Domingo, 21 de Maio de 2006

As frases que nunca escreverei, as paisagens que não poderei nunca descrever, com que clareza as dito à minha inércia e as descrevo na minha meditação, quando, recostado, não pertenço, senão longiquamente, à vida.
Talho frases inteiras, perfeitas palavra a palavra, contexturas de dramas narram-se-me contruídas no espírito, sinto o movimento métrico e verbal de grandes poemas em todas as palavras e um grande entusiasmo, como um escravo que não vejo, segue-me na penumbra. Mas se der um passo, da cadeira, onde jazo estas sensações quase cumpridas, para a mesa onde queria escrevê-las, as palavras fogem, os dramas morrem, do nexo vital que uniu o murmúrio rítmico não fica mais que uma saudade longínqua, um resto de sol sobre montes afastados, um vento que ergue as folhas ao pé do limiar deserto, um parentesco nunca revelado, a orgia dos outros, a mulher, que a nossa intuição diz que olharia pra trás, e nunca chega a existir.
Projectos, tenho-os tido todos. A Ilíada que compus teve uma lógica de estrutura, uma concatenação orgância de opodos que Homero não podia conseguir. A perfeição estudada dos meus versos por completar em palavras deixa pobre a precisão de Virgílio e frouxa a força de Milton. As sátiras alegóricas que fiz excederam todas as Swift na precisão simbólica dos particulas exactamente ligados, Quantos Verlaines fui!
E sempre que me levantei da cadeira onde, na verdade, estas coisas não foram absolutamente sonhadas, tive a dupla tragédia de as saber nulas e de saber que não foram todas sonho, que alguma coisa ficou delas no limiar abstracto em eu pensar e elas serem.
Fui génio mais que nos sonhos e menos que na vida. A minha tragénia é esta. Fui o corredor que caiu quase na meta, sendo até aí o primeiro.

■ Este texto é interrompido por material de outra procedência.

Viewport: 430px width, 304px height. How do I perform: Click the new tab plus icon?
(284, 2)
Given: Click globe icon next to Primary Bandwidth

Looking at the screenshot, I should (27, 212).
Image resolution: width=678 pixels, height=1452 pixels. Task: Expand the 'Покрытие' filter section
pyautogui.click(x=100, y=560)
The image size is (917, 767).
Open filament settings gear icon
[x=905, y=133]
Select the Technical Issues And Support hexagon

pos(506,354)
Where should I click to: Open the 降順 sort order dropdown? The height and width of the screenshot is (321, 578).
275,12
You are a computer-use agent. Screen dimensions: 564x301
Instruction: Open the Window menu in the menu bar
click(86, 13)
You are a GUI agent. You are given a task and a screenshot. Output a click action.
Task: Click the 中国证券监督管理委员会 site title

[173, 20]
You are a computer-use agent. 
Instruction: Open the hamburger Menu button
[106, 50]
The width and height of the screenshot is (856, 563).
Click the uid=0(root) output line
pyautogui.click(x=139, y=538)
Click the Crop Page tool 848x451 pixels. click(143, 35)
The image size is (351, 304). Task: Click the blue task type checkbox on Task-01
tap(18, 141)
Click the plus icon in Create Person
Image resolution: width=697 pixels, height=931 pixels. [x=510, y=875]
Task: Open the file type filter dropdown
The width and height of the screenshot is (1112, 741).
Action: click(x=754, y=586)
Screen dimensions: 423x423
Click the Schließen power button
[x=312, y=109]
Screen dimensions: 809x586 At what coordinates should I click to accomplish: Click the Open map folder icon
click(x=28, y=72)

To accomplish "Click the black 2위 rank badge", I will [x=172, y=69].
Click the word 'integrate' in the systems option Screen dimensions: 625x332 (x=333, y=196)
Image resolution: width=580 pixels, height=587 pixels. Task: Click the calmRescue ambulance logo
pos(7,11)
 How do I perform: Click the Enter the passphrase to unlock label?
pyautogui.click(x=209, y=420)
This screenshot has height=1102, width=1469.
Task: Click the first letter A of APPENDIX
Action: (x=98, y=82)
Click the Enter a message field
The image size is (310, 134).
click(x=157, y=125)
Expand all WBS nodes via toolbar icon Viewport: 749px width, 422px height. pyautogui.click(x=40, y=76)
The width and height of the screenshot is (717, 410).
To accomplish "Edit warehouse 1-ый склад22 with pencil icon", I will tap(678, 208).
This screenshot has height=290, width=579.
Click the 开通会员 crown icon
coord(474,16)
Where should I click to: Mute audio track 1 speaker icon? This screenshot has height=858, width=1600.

Segunda-feira, 8 de Maio de 2006
INTERVALO DOLOROSO
Como alguém cujos olhos, erguidos de um longo [] de um livro, receba[m] a violência para eles de um mero claro sol natural, se ergo às vezes de mim os meus olhos de ver-me dói-me e arde-me fitar a nitidez e independência-de-mim da vida claramente externa, da existência dos outros, da posição e correlação dos movimentos no espaço. Tropeço nos sentimentos reais dos outros, o antagonismo dos seus psiquismos com o meu entala-me e entaramela-me os passos, escorrego e destrambelho-me por entre e por sobre o som das suas palavras estranhas a ser ouvido em mim, o apoio forte e certo dos seus passos no chão actual, os seus gestos que existem verdadeiramente, os seus vários e complexos modos de serem outras pessoas que não variantes da minha.
Encontro-me então, nestas almas em que me precipito às vezes, desamparado e oco, parecendo que morri e vivo, pálida sombra dolorida, que a primeira brisa deitará por terra e o primeiro contacto em pó.
Pergunto então em mim próprio se valerá a pena todo o esforço que pus em me isolar e elevar, se o lento calvário que de mim fia para a minha Glória Crucificada valerá religiosamente a pena? E, ainda que saiba que valeu, pesa-me nesse momento o sentimento de que não valeu, de que não valerá nunca.